== What you need to do ==
If a line of the data below contains the string "computer", copy it into your answer.

== Records from a data collection ==
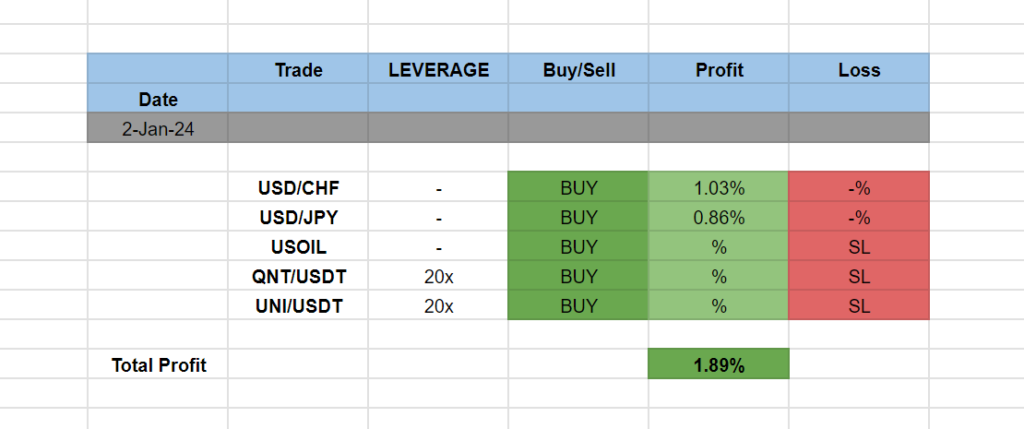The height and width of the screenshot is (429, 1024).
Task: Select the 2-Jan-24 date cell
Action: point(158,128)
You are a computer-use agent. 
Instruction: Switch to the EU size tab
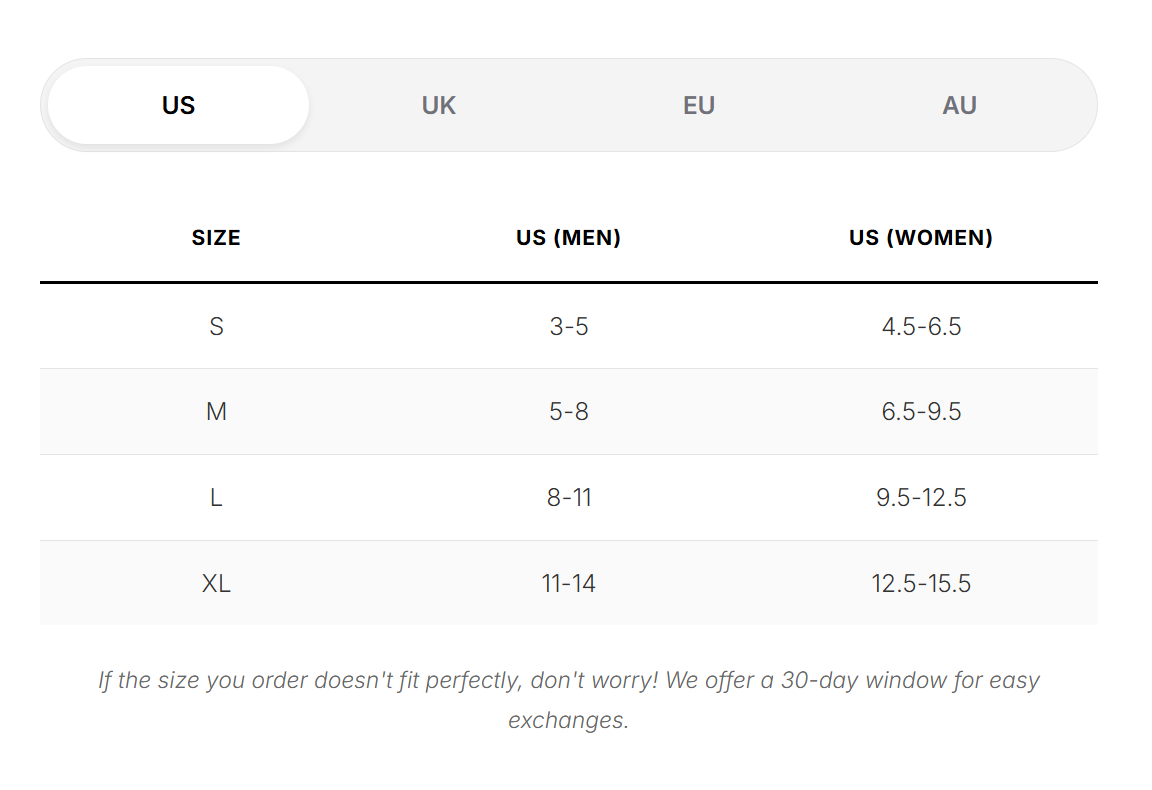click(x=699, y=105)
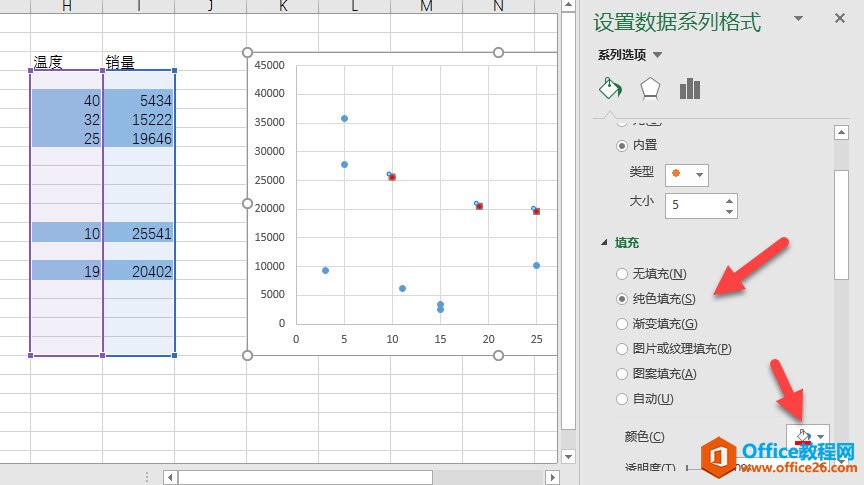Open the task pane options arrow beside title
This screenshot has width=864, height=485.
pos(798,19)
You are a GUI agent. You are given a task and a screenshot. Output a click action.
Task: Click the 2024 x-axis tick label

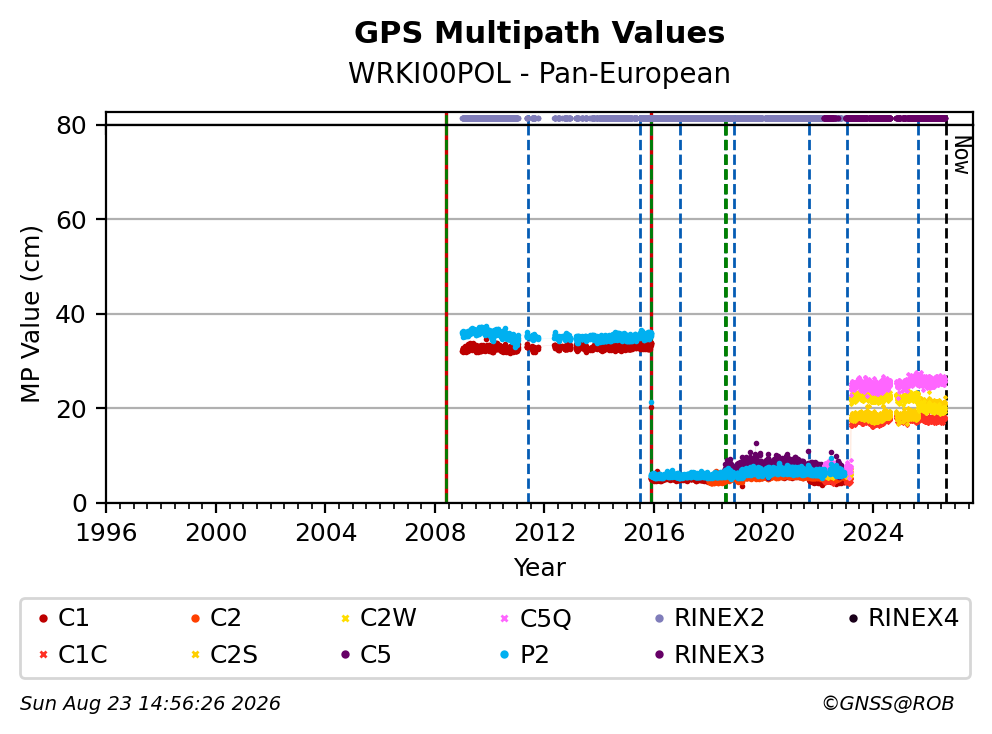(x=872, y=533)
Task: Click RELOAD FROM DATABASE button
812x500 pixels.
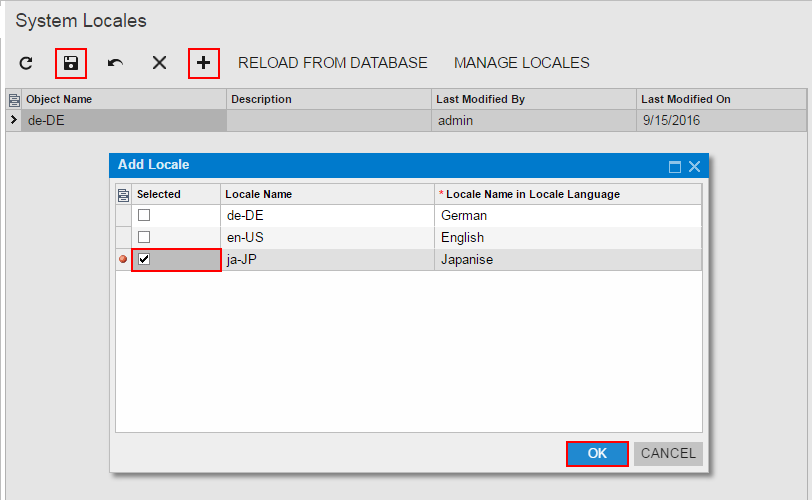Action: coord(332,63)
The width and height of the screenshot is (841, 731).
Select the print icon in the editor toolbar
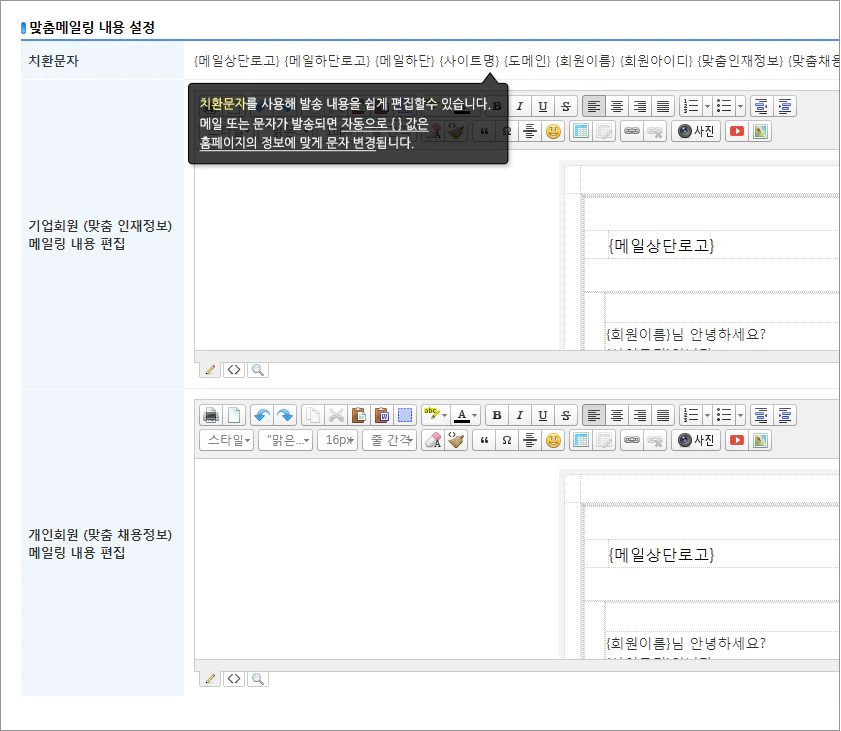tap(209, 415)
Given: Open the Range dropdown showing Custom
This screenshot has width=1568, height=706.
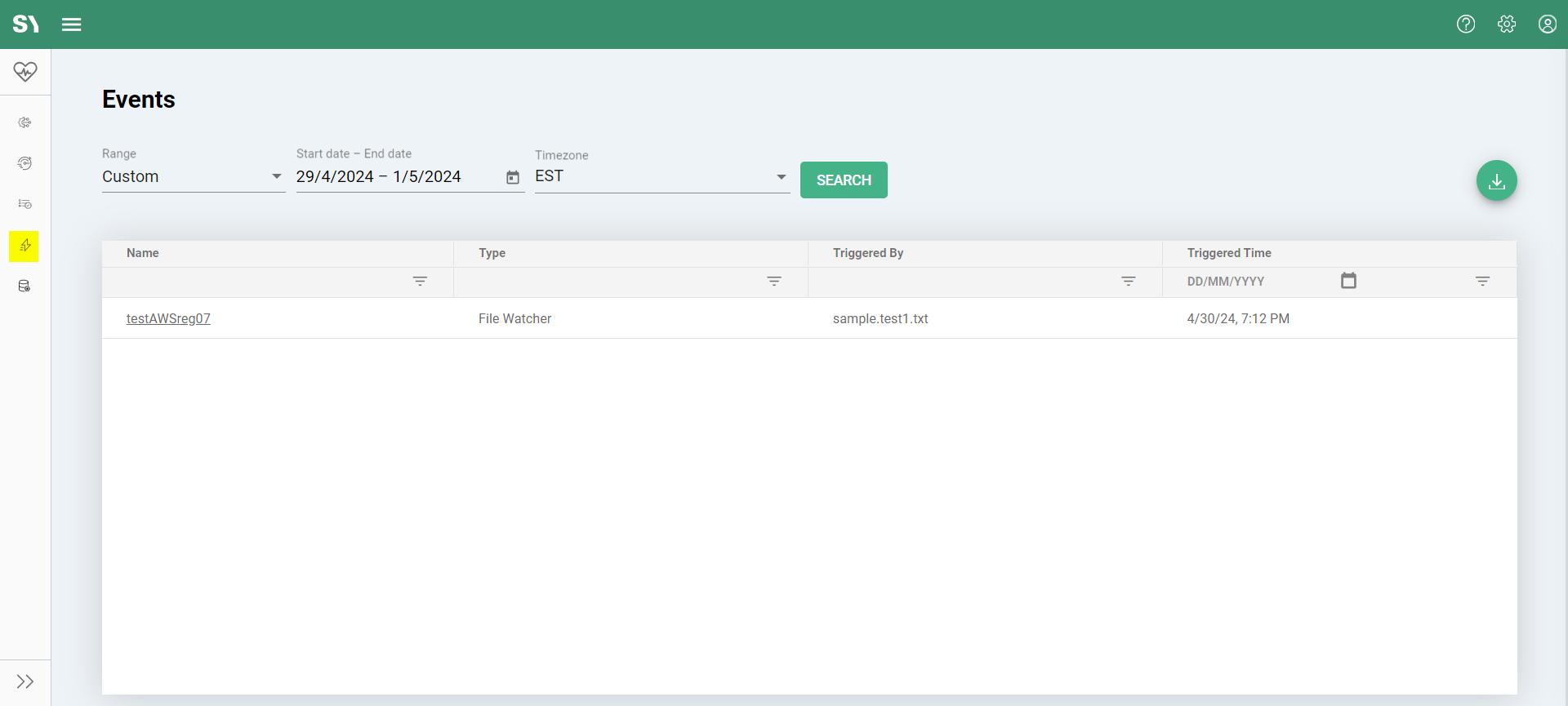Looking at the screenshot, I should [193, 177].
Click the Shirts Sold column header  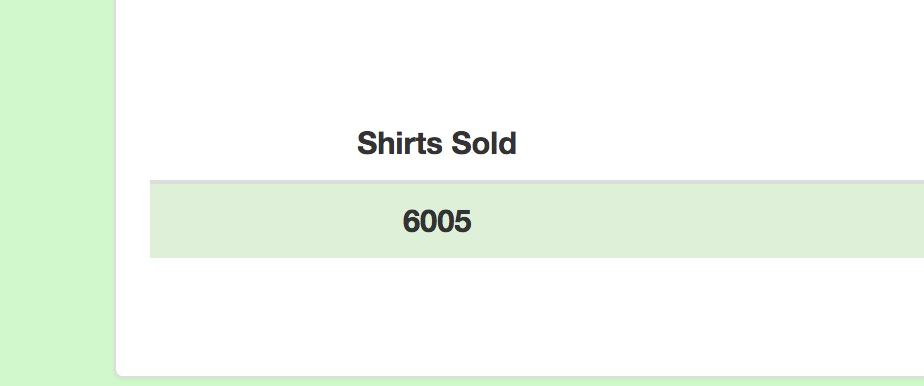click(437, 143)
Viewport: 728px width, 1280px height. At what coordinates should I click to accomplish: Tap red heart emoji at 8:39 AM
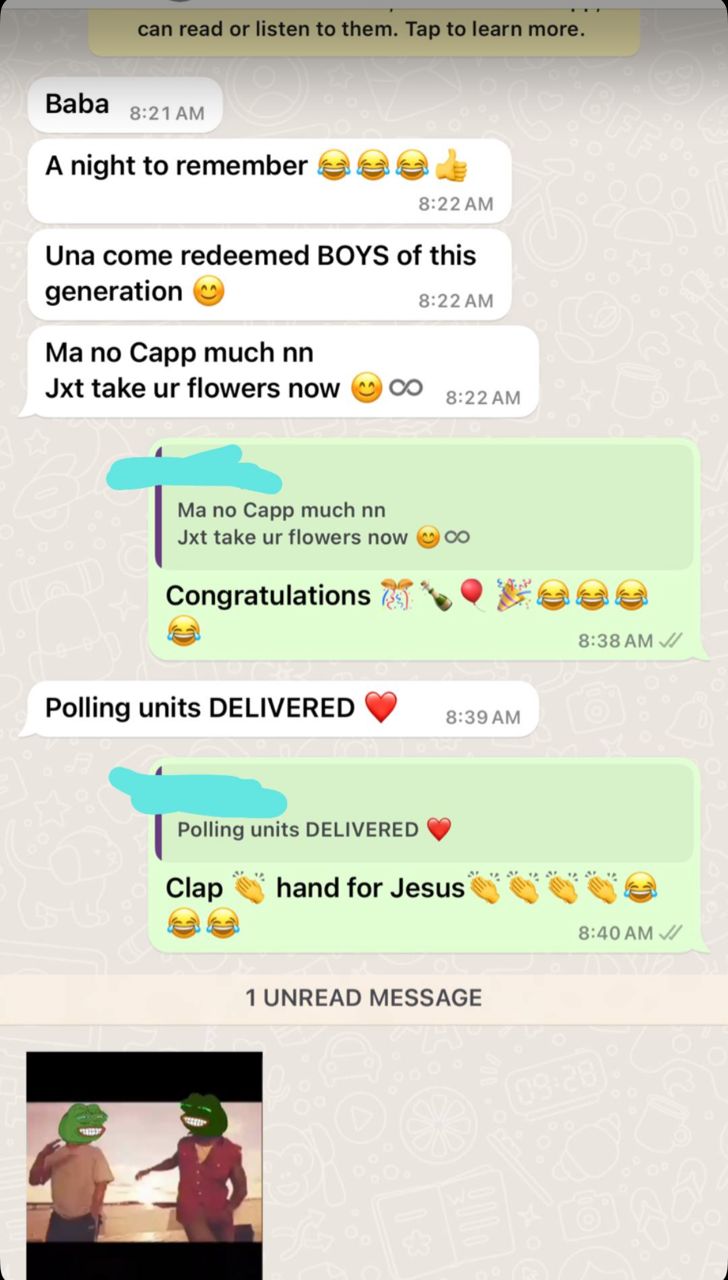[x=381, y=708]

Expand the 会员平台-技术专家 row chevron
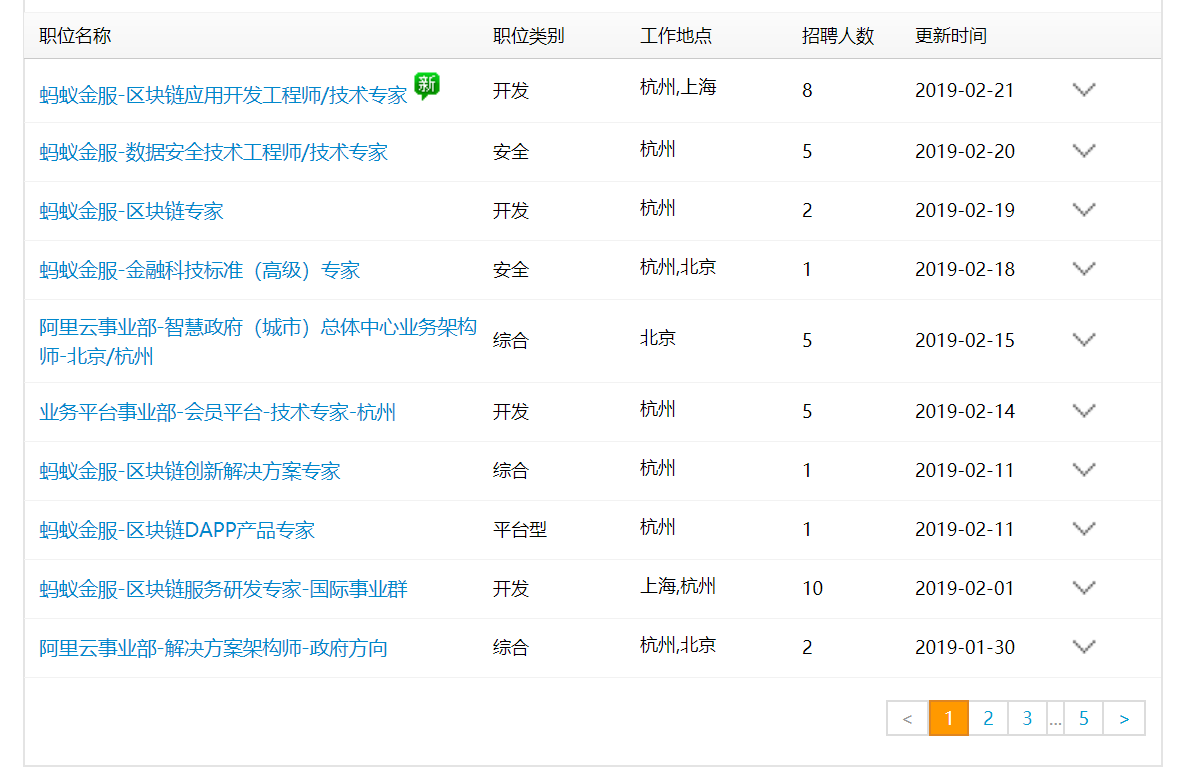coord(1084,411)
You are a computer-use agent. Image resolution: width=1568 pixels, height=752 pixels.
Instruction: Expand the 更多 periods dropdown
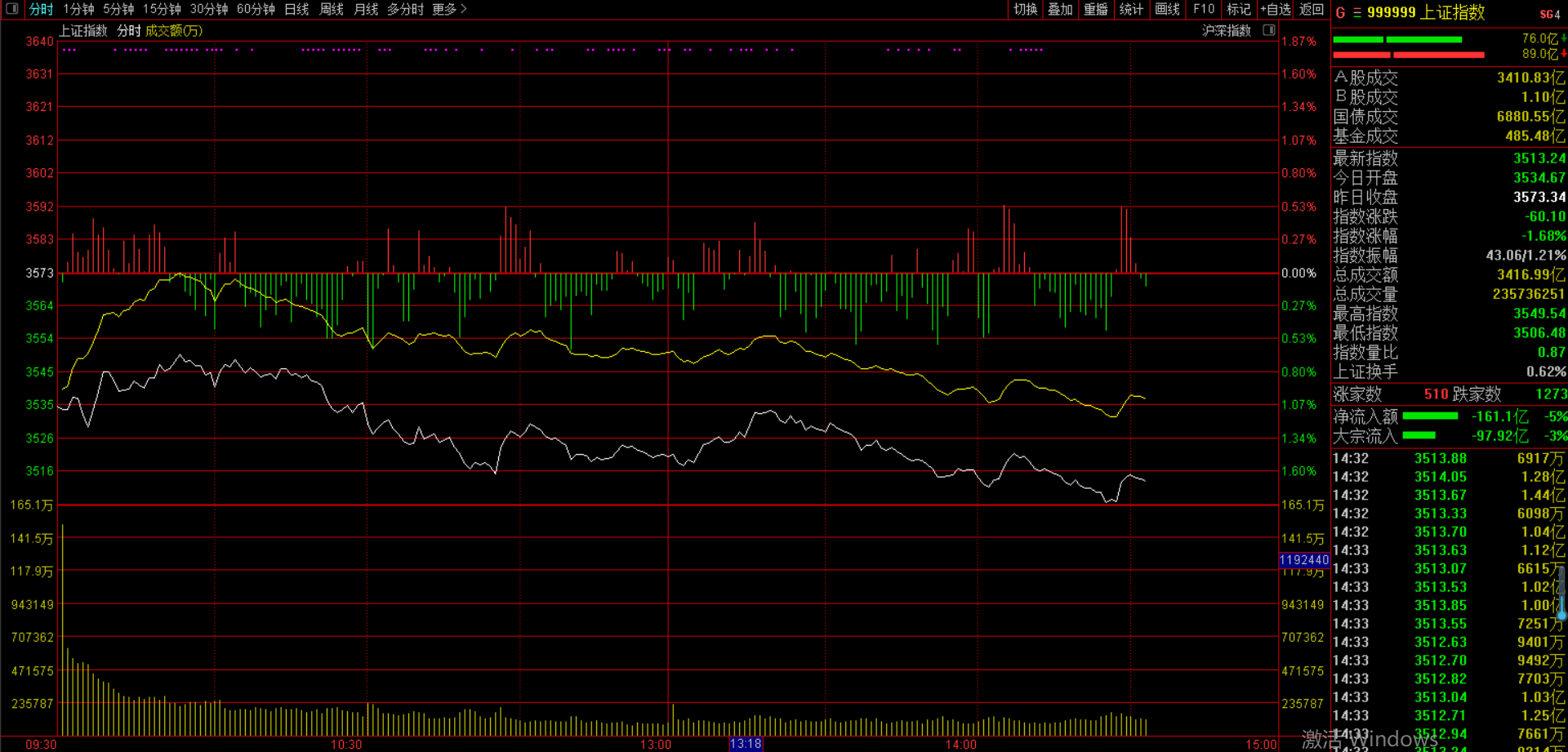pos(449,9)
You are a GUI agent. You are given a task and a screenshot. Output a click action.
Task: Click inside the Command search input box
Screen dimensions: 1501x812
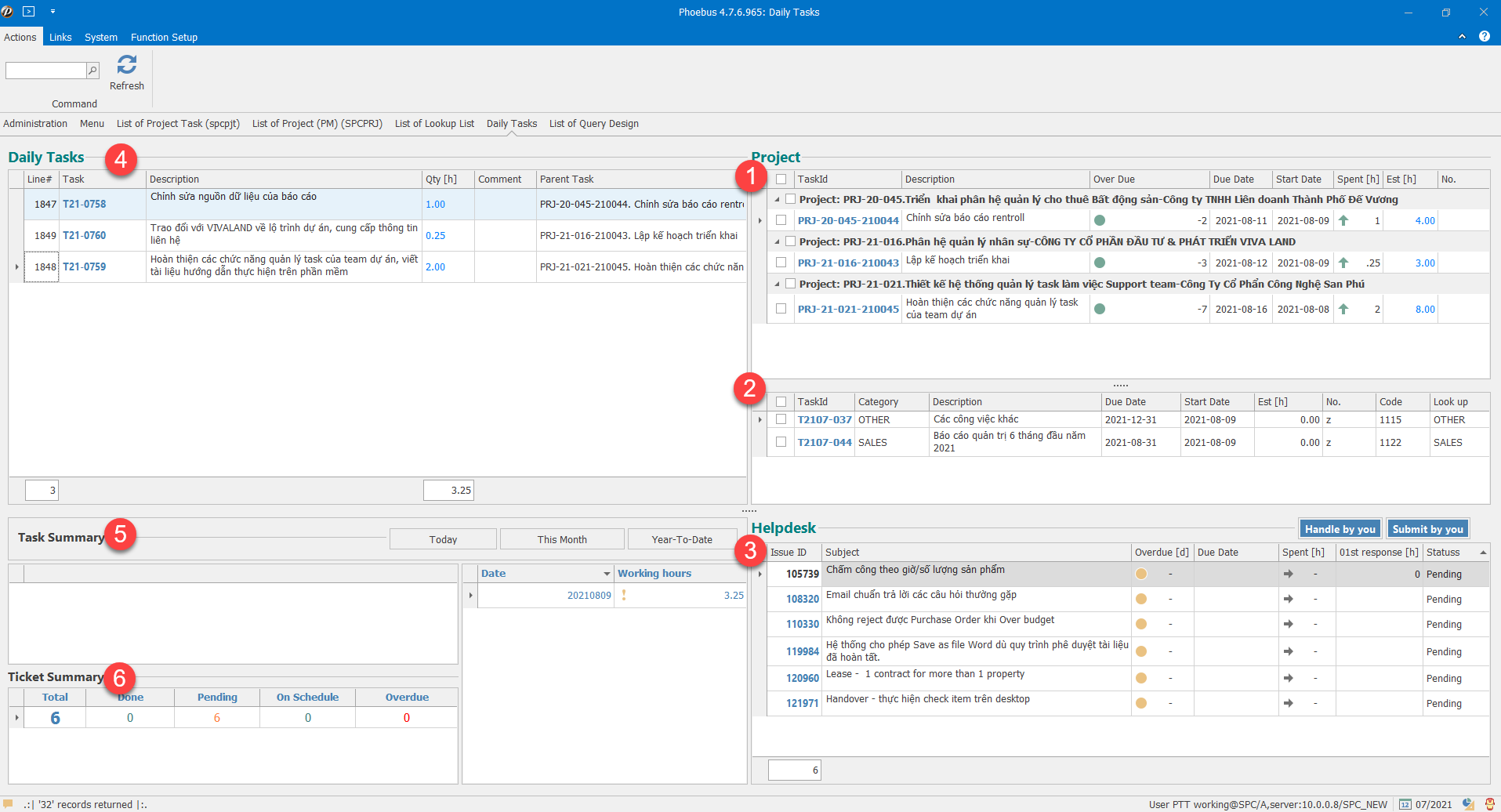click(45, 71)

== Solution for this task ==
You are a computer-use agent. 
You are a computer-use agent. Image resolution: width=1568 pixels, height=752 pixels.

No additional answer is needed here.